(PROVIDED DATA begins)

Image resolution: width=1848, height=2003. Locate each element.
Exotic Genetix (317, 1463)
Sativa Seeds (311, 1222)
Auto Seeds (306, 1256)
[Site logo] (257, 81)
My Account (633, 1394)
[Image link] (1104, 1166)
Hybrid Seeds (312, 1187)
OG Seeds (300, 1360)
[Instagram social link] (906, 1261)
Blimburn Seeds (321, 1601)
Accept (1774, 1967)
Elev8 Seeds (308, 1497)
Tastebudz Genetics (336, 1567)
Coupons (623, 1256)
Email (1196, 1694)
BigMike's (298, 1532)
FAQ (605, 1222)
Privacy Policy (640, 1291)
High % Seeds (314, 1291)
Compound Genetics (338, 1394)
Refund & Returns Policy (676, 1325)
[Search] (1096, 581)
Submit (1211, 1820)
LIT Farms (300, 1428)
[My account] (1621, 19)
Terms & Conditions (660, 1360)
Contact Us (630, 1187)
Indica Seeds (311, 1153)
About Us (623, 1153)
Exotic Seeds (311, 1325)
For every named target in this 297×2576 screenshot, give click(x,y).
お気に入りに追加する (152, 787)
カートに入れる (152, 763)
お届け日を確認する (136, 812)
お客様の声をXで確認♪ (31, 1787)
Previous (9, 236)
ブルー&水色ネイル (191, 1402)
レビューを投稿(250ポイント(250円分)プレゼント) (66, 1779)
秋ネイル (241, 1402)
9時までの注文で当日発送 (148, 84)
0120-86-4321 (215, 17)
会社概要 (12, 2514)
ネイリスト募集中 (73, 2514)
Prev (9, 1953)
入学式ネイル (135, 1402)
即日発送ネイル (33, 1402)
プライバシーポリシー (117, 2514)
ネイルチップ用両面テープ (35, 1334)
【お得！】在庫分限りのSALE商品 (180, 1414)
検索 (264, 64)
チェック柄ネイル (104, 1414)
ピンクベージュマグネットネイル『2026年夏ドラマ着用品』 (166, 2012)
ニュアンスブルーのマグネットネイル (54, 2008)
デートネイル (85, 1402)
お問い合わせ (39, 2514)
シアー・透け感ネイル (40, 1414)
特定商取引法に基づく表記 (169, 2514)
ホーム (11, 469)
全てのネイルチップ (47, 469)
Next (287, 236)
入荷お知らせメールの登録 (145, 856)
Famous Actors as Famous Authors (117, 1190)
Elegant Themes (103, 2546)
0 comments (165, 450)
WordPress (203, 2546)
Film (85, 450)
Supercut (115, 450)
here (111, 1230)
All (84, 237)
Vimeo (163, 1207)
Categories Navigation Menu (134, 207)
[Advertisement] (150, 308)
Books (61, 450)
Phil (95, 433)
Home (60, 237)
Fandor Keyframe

(PROVIDED DATA ends)

◆ PROBLEM
The span to print begins at the line containing "Elegant Themes (103, 2546)" and ends at the final line of the entries; print it exactly and print nothing else.

◆ PROBLEM SOLUTION
Elegant Themes (103, 2546)
0 comments (165, 450)
WordPress (203, 2546)
Film (85, 450)
Supercut (115, 450)
here (111, 1230)
All (84, 237)
Vimeo (163, 1207)
Categories Navigation Menu (134, 207)
[Advertisement] (150, 308)
Books (61, 450)
Phil (95, 433)
Home (60, 237)
Fandor Keyframe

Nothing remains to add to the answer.